2023 Indian Malayalam romantic comedy film

Oh My Darling is a 2023 Indian Malayalam-language romantic comedy film directed by Alfred D' Samuel and produced by Manoj Sreekanta under the banner Ash Tree Ventures. The film stars Anikha Surendran and Melvin G Babu, along with Johny Antony, Manju Pillai, Vijayaraghavan, Nandu and Archana Menon.

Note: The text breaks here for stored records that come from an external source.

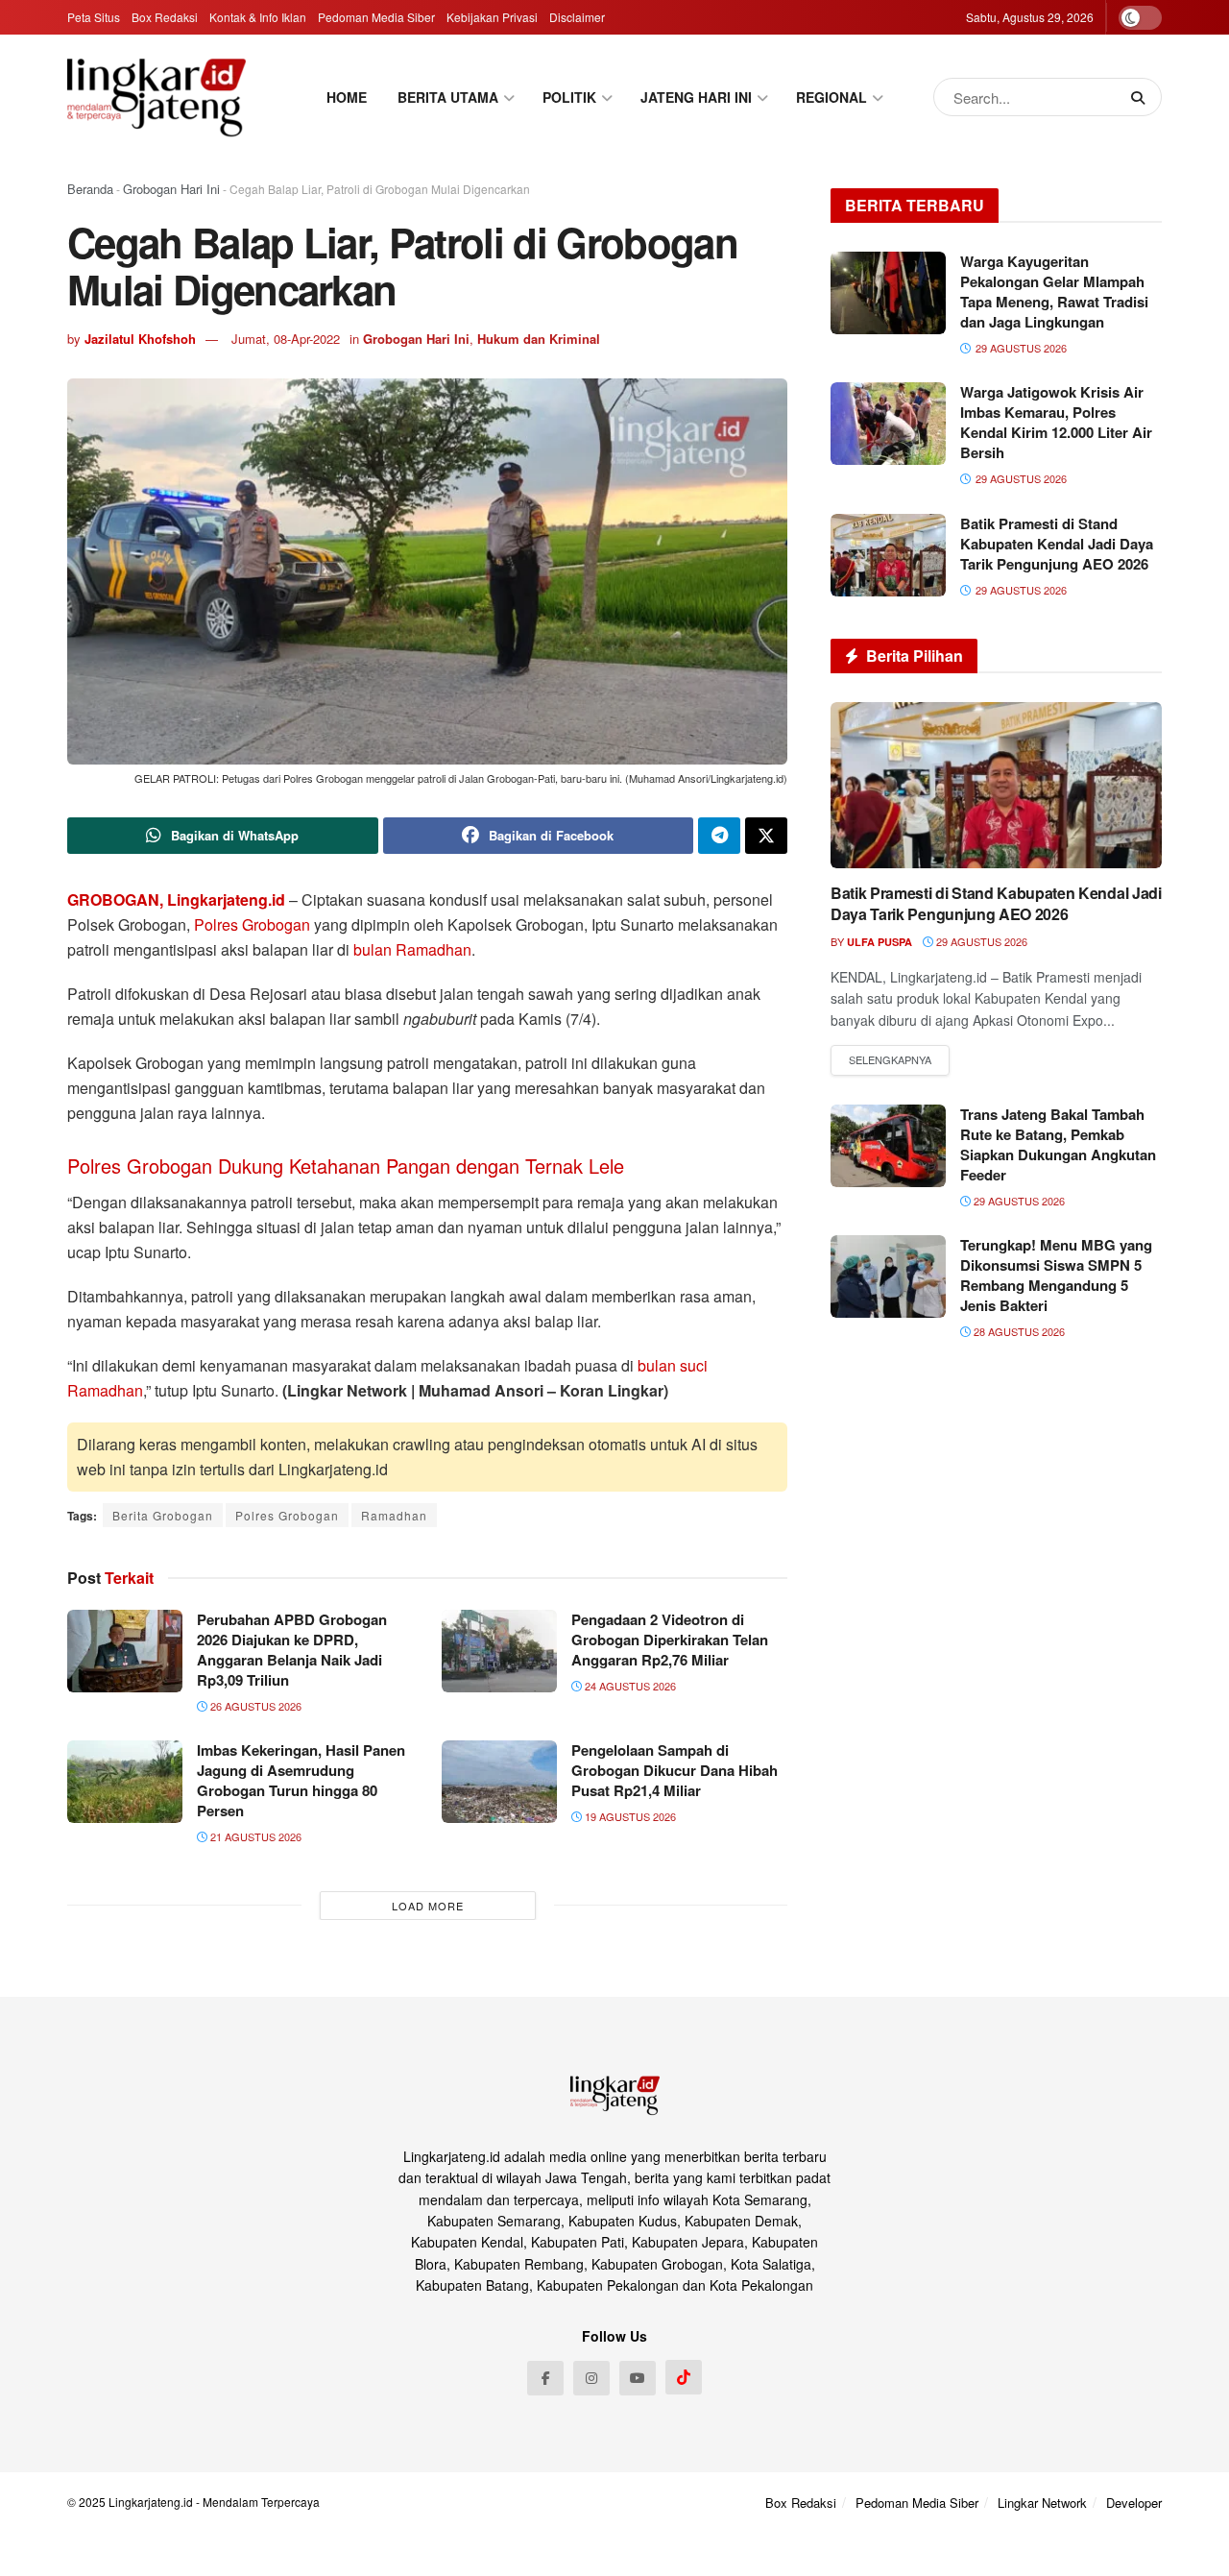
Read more (890, 1060)
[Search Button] (1141, 97)
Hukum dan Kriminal (538, 338)
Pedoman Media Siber (376, 17)
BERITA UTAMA (448, 97)
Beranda (90, 189)
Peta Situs (93, 17)
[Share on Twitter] (766, 835)
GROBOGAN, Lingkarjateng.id (176, 899)
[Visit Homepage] (156, 97)
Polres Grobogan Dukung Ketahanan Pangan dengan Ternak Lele (345, 1165)
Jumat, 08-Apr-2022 (285, 338)
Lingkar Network (1042, 2502)
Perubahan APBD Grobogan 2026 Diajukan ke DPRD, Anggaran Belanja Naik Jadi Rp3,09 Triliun (292, 1649)
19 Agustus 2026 (629, 1816)
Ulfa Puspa (879, 942)
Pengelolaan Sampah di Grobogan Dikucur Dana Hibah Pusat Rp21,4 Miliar (674, 1770)
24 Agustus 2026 (629, 1685)
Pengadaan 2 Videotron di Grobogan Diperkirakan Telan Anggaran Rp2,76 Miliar (669, 1639)
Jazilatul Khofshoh (140, 338)
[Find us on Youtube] (637, 2378)
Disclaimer (577, 17)
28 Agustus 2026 (1018, 1331)
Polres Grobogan (252, 924)
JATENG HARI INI (696, 97)
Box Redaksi (165, 17)
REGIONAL (831, 97)
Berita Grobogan (162, 1515)
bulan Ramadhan (412, 949)
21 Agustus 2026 (254, 1836)
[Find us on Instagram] (591, 2378)
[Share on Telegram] (719, 835)
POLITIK (569, 97)
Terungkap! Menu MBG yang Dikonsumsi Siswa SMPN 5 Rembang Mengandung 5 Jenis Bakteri (1056, 1275)
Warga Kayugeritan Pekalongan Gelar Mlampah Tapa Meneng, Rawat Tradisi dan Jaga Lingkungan (1054, 291)
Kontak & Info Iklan (257, 17)
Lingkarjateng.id (150, 2501)
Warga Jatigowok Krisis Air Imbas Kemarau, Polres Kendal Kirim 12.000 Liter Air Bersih (1056, 422)
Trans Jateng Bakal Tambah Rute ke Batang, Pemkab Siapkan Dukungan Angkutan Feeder (1058, 1144)
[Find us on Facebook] (545, 2378)
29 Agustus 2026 (980, 941)
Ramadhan (394, 1515)
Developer (1134, 2502)
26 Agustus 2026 (254, 1705)
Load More (428, 1905)
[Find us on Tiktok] (683, 2377)
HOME (346, 97)
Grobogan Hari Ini (171, 189)
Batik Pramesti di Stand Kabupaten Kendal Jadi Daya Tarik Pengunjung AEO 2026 (1056, 543)
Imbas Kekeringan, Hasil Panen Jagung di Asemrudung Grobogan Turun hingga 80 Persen (301, 1780)
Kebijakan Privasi (492, 17)
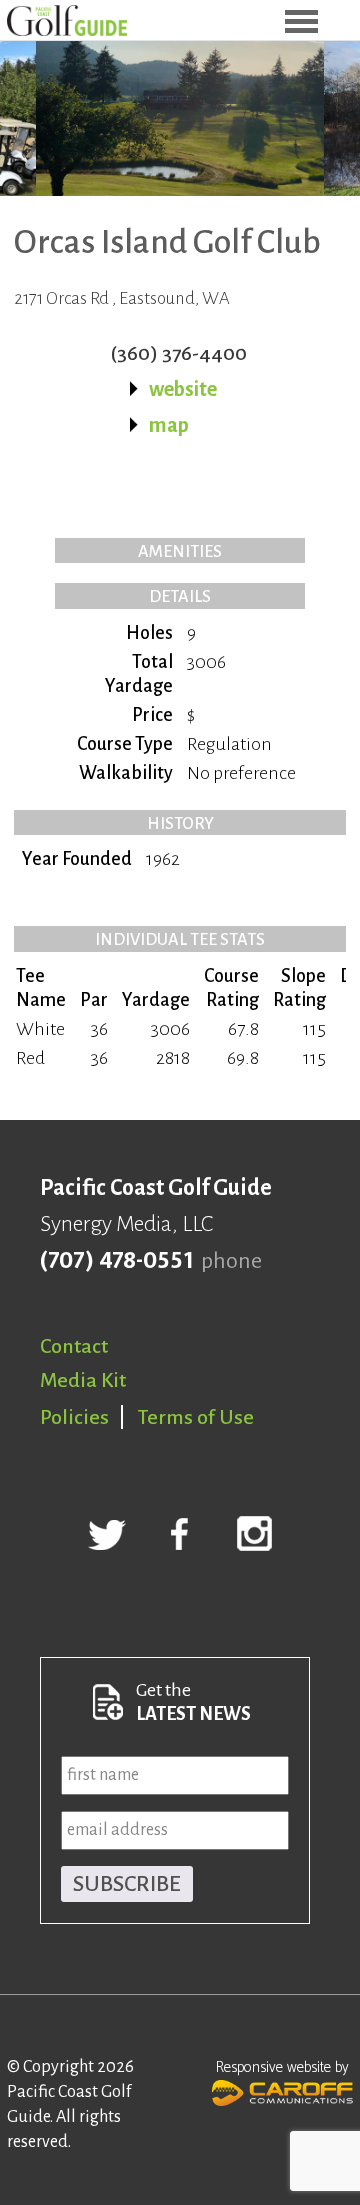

The screenplay and dialogue are written by Jineesh K. Joy. The music is composed by Shaan Rahman, while Ansar Shah has been roped in as the cinematographer and Lijo Paul has done the editing. The film was released in theatres on 24 February 2023.

== Production ==
The principal photography started on 17 August 2022. The film noted as debut for director and first film as a protagonist for Anikha Surendran. The first look of the film was released by Mammootty and second look was released on 16 October 2022. Later, Teaser released on 6 February 2023 and trailer released on 12 February 2023 with the film theatrical release date 24 February 2023. South Korean singer Linda Quero croons 'Darling’ song for the film.

== Reception ==
The film was released 24 February 2023 in theatres. A critic from OTTplay gave 2 stars out of 5 and stated that "If you were attracted by the K-drama vibes that Oh My Darling's trailer and teasers gave off, this movie will be a major letdown." Dhanya K Vilayil critic of Indian Express wrote that "Though 'Oh My Darling' tries to talk about a topic that Malayalam cinema has not talked about yet, even that twist fails to bring the film closer to the audience" and gave 2 out of 5. Critic from Mathrubhumi and ManoramaOnline gave a mixed review.